WORK ORDER: Please reproduce all entries word for word and omit their pictures.

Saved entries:
☆ ☆ ☆ ☆ ☆

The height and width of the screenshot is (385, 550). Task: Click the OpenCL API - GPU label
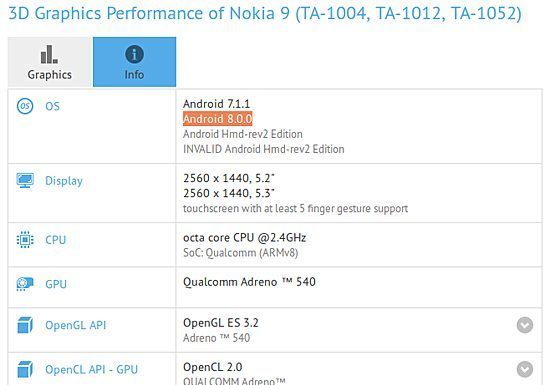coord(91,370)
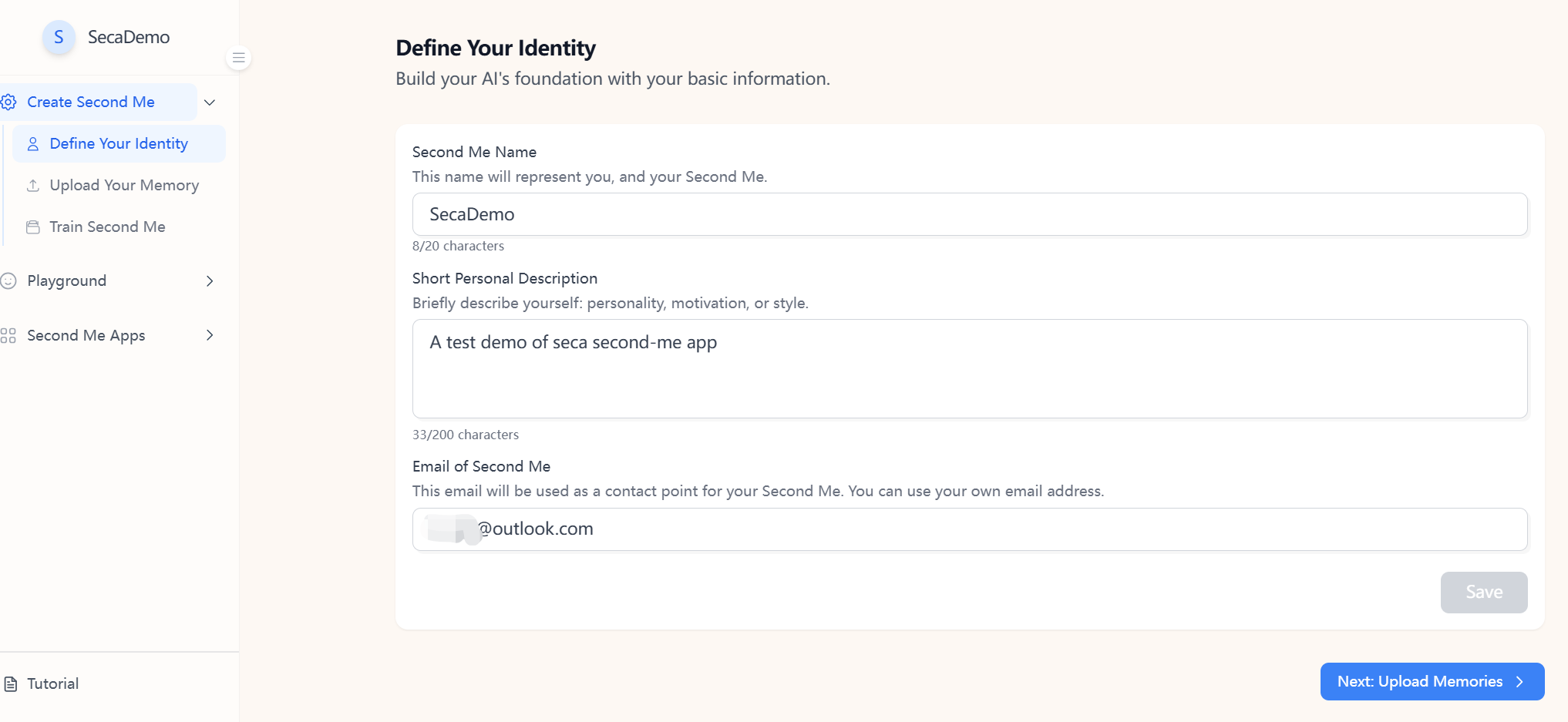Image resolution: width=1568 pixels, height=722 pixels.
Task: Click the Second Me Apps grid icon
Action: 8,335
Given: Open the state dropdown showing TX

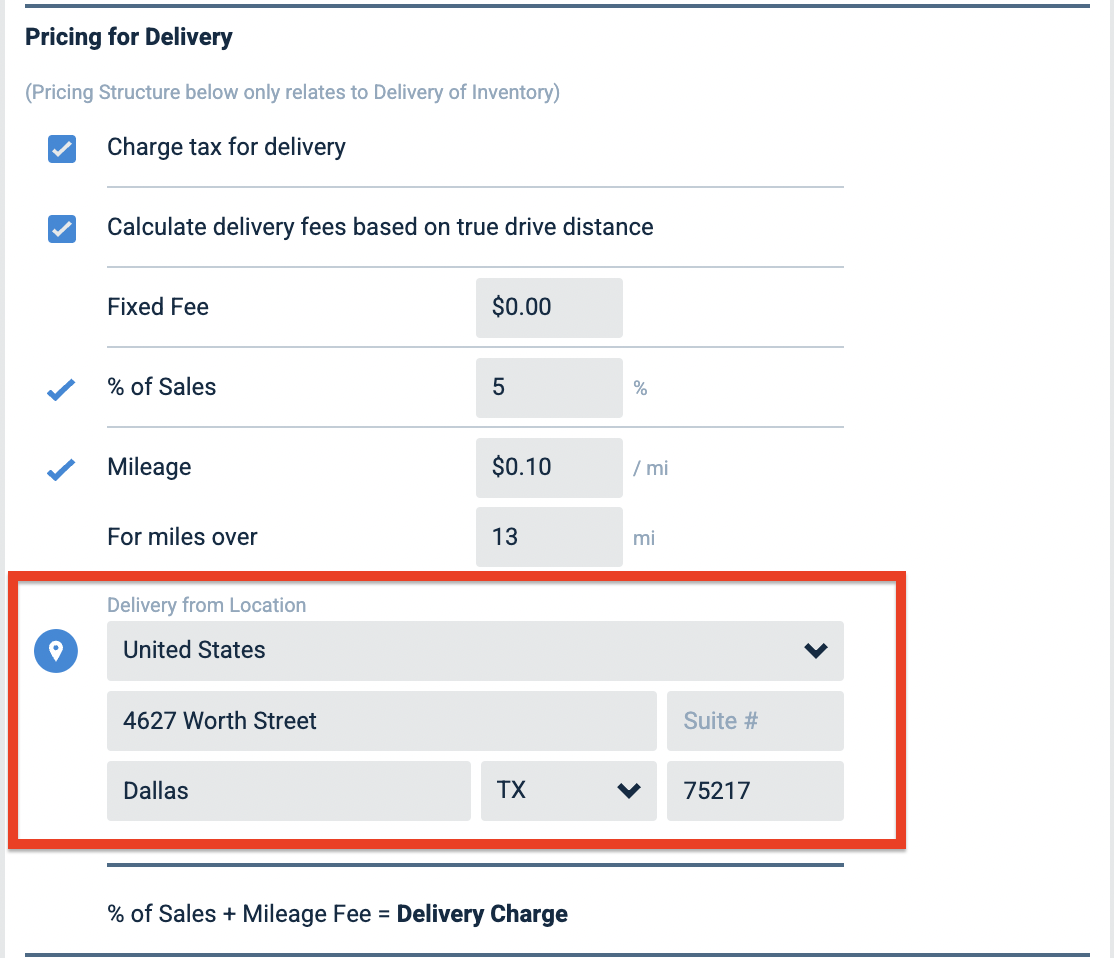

☆ ☆ ☆ ☆ ☆

EXERCISE OUTPUT:
The height and width of the screenshot is (385, 550). Task: Click the OpenCL API - GPU label
coord(91,370)
Image resolution: width=1568 pixels, height=722 pixels.
Task: Click the Second Me Apps grid icon
Action: 8,335
Given: Open the state dropdown showing TX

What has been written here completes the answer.